## [Page]
------------------------------------------------------------------------
Questions mount over the Xayaburi Dam’s changes to water and sediment flows as the river swallows farmers’ land.
Main photo: A fisherman drives his boat past dead trees that slid into the Mekong River during a riverbank collapse in August in Ban Huai Kho village in Thailand’s northeastern province of Nong Khai. PHOTO: Paritta Wangkiat
NONG KHAI, THAILAND ― Thai communities living along the Mekong River have watched their land disappear before their eyes as riverbanks collapse. However, what has caused these riverbank collapses is unclear.
Local residents link the riverbank collapses to the irregular water flows that have been seen since the commercial launch of a huge dam on the Mekong in Laos.
A “DO NOT ENTER” sign has been erected on the bank of the Mekong River in Ban Huai Kho village in Sangkhom district, which is part of Thailand’s northeastern province of Nong Khai.
Behind the sign was a steep cliff, a remnant of the 0.8-hectare fertile land once owned by Sukim Khamkhong and her family. The land was swallowed by the mighty Mekong last August.
“We used this land for farming,” she said, pointing to the land that now only appears on her printed land title.
“We planted vegetables and bananas there and cut the leaves for sale. We have lost income since the land has gone. Part of this income was spent on my grandchild’s school fees.”
The land plots next to hers and beyond also slid into the water. Not far from Sukim’s community, the riverbank at Ban Phu Khao Thong village eroded inland from 20 to 30 meters within a few days in the last rainy season.
Incidents of riverbank collapses have happened for years, gradually eating away at the fortunes of the farming communities living along the Mekong River. Last year was the worst on record for villagers in Nong Khai as excessive rainfall and high tides increased soil saturation, resulting in more erosion along the river’s bank.
A study by the network of Thai communities living along the Mekong River, the Foundation for Ecological Recovery and the Nature Care Foundation, pinpointed multiple factors of riverbank erosion in Thailand’s northeastern provinces, a problem that has become severe in recent years.
------------------------------------------------------------------------
## [To be done]
#1 Translate this sentence from the article on Mekong riverbank collapses into Spanish: "Local residents link the riverbank collapses to the irregular water flows that have been seen since the commercial launch of a huge dam on the Mekong in Laos."
#2 Continue the article on Mekong riverbank collapses from its final paragraph.

## [Information shown]
------------------------------------------------------------------------
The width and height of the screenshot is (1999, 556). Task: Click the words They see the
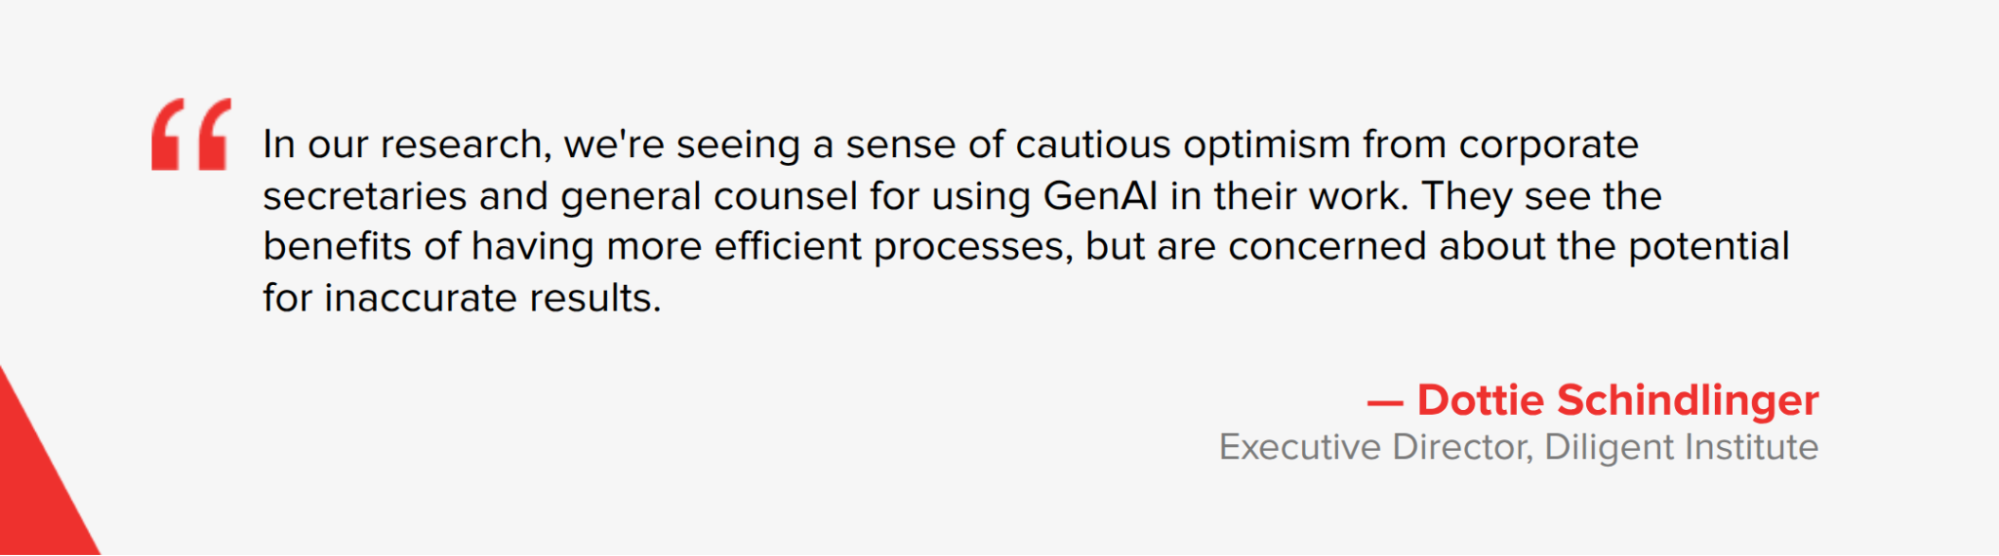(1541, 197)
------------------------------------------------------------------------
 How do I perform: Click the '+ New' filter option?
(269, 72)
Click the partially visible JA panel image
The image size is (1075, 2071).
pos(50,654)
------------------------------------------------------------------------
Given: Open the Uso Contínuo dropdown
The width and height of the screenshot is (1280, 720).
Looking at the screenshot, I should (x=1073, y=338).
------------------------------------------------------------------------
## [Results for the exercise]
#1 Los residentes locales relacionan los derrumbes de las riberas con los caudales irregulares de agua que se han observado desde la puesta en marcha comercial de una enorme presa sobre el Mekong en Laos.

#2
The factors include heavy rainfall and irregular water flows caused by the upstream dams. These factors together with the trapping of sediments in the dams, as well as illegal sand dredging, reduces the volume of sediment carried to the downstream countries and causes the scouring of the riverbed that leads to an increased erosion rate.
The same study estimated the economic loss of riverbank collapses in three of Thailand’s northeastern provinces – Nong Khai, Nakhon Phanom and Mukdahan – was the equivalent to 25 million baht in total ($US748,000). This value was estimated from the property loss to erosion, covering 14 hectares in 2011 and 2013.
There is no systematic study about the social and economic impact of the riverbank collapses last year. But in the eyes of the villagers there, erosion will worsen if no action is taken by the national and regional authorities.
Changes are plain for all to see
The erosion has changed the nature of the Mekong riverbank. Its slope originally descended gradually to the river, providing people with access to water and fertile farmland.
Fishermen could dock their boats in shallow water. Farmers could farm on the riverbank and earn an income. Local people used the riverbank for leisure and organizing cultural festivals that maintained a tie between humans and the river.
But these relationships were broken when the riverbank was turned into steep cliffs by erosion, reducing the space for local communities to interact with the water.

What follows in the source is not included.